Дом был разгромлен. Даже шторы успели частично оборвать. Валялись тела, сидел на ступенях насмерть истекший кровью латник, свешивались измятые перья с его шлема. Лоуд потрогала остатки былой красоты:

— Вроде петушиные, а в алом цвете ох как смотрятся.

— Пошли. Ты в лужу вляпалась.

— Чего спешить? Нет тут его, — оборотень обтерла подошвы о набедренную повязку устроившегося вдоль ступеней раба — спина человека была сплошь в старых рубцах, мозолистая лапа намертво зажала серебряный кубок — наверное, успел дурачок порадоваться перед смертью.

— Некуда ему деться, — бурчал десятник, поднимаясь вверх. — Здесь ждет.

— Может, в море уйти успел. Или в бою сдох, — предположила Лоуд. — Чего ему смерти ждать?

— А куда ему бежать? Да и умирать в бою такой не станет. Эти Пришлые не из таковских.

— Они разные.

— Потом расскажешь.

На втором этаже было примерно то же: разор, мертвецы, кровавые потеки и черепки. Укс постоял перед картинами: большинство валялось на полу, но две еще висели — десятник свел вместе края распоротого холста.

— Море, что ли? — заинтересовалась Лоуд. — Чудно нарисовано. Не фрух, но я бы на стену повесила.

— Чудно, — согласился десятник и, покачивая дротиком, двинулся сквозь анфиладу комнат.
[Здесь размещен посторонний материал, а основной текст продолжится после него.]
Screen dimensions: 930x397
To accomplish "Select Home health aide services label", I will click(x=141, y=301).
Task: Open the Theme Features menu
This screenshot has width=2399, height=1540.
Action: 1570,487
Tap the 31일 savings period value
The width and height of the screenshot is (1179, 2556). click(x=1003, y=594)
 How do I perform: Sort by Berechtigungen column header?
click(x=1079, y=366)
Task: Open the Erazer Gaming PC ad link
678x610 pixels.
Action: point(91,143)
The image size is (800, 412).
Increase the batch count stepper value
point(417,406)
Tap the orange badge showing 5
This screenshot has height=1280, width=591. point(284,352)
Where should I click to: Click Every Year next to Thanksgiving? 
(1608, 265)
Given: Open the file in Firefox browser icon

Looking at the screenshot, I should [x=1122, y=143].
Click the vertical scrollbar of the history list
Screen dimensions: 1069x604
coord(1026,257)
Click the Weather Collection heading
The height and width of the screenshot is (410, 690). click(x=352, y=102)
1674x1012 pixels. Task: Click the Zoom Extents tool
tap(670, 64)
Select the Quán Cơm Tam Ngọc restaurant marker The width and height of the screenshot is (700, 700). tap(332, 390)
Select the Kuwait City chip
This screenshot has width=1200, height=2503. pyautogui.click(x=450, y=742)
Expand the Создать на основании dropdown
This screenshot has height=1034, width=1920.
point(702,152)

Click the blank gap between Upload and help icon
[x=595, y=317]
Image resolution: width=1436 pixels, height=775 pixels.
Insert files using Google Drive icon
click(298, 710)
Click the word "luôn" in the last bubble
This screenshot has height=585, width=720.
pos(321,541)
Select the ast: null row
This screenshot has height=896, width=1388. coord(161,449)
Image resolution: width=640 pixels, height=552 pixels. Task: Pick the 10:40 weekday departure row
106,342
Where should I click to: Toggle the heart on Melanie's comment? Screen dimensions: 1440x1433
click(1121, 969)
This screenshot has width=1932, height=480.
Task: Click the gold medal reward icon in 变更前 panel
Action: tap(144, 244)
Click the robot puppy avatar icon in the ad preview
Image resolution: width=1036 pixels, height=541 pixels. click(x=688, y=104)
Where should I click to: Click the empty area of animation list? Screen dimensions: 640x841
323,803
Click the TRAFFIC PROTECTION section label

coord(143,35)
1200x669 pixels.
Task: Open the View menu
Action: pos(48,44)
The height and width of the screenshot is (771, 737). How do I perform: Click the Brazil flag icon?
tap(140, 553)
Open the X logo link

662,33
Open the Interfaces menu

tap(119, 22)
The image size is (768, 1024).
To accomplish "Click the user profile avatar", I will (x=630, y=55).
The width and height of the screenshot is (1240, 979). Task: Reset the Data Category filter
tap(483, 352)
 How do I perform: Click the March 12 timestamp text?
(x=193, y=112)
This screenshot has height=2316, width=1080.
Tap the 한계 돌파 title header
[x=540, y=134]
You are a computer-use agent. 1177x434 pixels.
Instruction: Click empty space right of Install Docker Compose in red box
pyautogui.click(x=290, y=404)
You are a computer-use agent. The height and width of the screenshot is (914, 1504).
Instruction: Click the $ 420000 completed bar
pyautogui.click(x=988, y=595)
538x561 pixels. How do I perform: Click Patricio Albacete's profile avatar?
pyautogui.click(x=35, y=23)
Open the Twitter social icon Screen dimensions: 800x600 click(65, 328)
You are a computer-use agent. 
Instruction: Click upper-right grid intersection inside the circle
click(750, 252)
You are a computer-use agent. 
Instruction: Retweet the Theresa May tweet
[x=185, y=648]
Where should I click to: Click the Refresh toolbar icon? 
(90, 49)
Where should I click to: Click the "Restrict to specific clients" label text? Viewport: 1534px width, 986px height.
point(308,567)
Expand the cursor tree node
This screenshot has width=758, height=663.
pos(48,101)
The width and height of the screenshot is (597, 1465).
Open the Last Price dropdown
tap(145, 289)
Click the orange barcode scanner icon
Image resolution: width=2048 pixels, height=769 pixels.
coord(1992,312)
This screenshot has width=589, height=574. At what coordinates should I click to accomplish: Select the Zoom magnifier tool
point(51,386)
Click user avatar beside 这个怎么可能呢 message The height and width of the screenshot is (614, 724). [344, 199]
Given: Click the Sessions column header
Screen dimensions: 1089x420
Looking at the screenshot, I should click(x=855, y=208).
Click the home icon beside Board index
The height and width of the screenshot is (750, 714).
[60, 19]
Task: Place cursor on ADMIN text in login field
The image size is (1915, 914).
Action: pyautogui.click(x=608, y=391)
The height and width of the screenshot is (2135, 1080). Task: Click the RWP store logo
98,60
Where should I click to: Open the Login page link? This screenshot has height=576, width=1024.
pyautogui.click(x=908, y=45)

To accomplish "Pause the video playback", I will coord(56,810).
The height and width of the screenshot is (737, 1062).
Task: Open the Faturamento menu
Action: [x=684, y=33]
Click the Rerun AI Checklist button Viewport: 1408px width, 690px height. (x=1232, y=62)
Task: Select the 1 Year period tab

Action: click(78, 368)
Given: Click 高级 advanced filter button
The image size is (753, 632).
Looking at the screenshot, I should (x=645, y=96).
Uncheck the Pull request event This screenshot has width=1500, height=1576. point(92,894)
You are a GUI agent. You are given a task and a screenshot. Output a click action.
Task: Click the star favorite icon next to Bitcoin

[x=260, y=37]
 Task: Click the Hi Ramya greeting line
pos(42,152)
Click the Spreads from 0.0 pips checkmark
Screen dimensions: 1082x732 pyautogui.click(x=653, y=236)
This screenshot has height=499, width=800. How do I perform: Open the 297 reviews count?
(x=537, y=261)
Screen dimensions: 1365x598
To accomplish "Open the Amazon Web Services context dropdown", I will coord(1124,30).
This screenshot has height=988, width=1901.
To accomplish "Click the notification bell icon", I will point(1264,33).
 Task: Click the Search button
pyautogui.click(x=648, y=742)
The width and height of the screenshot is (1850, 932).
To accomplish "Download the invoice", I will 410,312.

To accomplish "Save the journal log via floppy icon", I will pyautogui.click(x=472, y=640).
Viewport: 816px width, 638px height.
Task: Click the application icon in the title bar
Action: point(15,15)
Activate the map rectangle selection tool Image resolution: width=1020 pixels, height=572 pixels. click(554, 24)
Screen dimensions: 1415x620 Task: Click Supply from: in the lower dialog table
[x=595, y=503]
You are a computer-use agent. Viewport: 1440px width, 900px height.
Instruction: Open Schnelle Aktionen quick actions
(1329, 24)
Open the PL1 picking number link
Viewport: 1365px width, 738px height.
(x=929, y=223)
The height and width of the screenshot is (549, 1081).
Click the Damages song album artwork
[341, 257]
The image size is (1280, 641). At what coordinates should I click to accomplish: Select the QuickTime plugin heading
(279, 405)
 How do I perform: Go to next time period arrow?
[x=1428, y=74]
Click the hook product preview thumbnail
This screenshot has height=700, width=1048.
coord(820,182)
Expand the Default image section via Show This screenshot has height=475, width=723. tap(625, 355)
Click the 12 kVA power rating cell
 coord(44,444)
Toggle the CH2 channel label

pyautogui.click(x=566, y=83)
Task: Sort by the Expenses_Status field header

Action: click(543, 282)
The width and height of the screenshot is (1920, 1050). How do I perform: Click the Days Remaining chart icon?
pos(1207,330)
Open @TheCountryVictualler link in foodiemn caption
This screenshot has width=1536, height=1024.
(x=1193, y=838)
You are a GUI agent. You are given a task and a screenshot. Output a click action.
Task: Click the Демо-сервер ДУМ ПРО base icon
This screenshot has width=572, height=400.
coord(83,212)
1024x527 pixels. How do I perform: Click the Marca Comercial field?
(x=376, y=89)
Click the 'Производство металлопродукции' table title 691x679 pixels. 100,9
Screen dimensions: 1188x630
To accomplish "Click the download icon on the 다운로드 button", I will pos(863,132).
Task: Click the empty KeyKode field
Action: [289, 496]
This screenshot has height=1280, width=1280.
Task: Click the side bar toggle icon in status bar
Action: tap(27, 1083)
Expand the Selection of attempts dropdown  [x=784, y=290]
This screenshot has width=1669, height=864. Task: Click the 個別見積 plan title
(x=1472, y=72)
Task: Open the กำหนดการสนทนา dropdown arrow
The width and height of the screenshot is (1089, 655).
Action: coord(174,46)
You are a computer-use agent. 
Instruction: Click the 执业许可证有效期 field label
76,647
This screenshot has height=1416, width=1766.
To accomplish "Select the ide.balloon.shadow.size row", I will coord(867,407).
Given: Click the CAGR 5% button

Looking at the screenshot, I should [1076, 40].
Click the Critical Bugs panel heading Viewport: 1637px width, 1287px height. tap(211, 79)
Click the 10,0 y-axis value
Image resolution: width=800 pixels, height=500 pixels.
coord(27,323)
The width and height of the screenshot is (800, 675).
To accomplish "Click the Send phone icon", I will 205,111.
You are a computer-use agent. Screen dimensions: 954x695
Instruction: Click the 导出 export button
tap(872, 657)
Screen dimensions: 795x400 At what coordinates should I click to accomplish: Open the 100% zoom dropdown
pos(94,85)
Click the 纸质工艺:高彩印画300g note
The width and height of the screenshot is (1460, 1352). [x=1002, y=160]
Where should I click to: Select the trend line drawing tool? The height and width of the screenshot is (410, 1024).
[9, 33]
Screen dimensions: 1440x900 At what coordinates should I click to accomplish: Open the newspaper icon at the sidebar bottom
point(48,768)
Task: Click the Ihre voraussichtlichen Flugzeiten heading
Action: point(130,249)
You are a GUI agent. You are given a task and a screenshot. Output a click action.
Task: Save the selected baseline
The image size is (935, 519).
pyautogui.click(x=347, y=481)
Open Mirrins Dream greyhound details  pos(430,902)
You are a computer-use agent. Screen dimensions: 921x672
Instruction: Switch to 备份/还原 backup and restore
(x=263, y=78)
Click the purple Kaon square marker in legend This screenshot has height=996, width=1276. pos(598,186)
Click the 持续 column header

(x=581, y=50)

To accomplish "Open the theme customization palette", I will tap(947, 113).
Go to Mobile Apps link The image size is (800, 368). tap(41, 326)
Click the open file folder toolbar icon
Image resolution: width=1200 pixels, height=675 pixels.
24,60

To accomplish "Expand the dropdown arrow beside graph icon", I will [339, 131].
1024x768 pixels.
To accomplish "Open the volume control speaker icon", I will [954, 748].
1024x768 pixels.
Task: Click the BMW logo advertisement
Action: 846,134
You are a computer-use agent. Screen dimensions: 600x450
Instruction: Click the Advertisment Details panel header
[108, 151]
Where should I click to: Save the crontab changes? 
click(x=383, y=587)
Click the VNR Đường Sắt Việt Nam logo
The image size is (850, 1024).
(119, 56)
На первом этаже что-то с грохотом упало.

— Шкафы ломают, — догадалась оборотень.

И разгромивши его, добычу тащили в норы сырые.

Все хорошо меж собой поделив и кровью умывшись.

Деву прекрасную пригласив, цветами изобильно украсив,

Спросили: «Что повелишь, о, рукою блестяще разящая?»

— пробормотал себе под нос Грузчик и пинком распахнул последнюю дверь.

Богатый кабинет, почти не тронутый: лишь резная скамья опрокинута, да среди подушек скорчился грузный человек в белой тунике, его кровь уже впиталась в темный ковер. Шкафы с книгами, мудреные инструменты на полках, стол заваленный свитками и письменными приборами, сидящий в кресле человек: вполне живой, бритый, напряженно всматривающийся в пришельцев.

— Я карту на память возьму, — уведомила Лоуд, подходя к приметному украшению на стене.

Десятник кивнул и направился к столу.

Осторожно вырезая из рамы карту — очень хорошую, с тщательно вырисованными миниатюрами, на отличном пергаменте, — оборотень слушала разговор.

— Ты Шлюманом будешь? — спросил Укс.

— С кем имею честь? — хрипло спросил бывший хозяин Сарапа и прокашлялся.

— Грузчик я. Что делать думаешь, господин Шлюман?

— Вы посланцы Храма? Я готов к сотрудничеству. Прошу понять, инцидент в порту был случаен, мой приказ неверно истолковали, и я…

— Боги тебя уже простили, — Укс постучал концом древка по толстой книге на столе. — Ты зачем сюда пришел, мудрец Шлюман?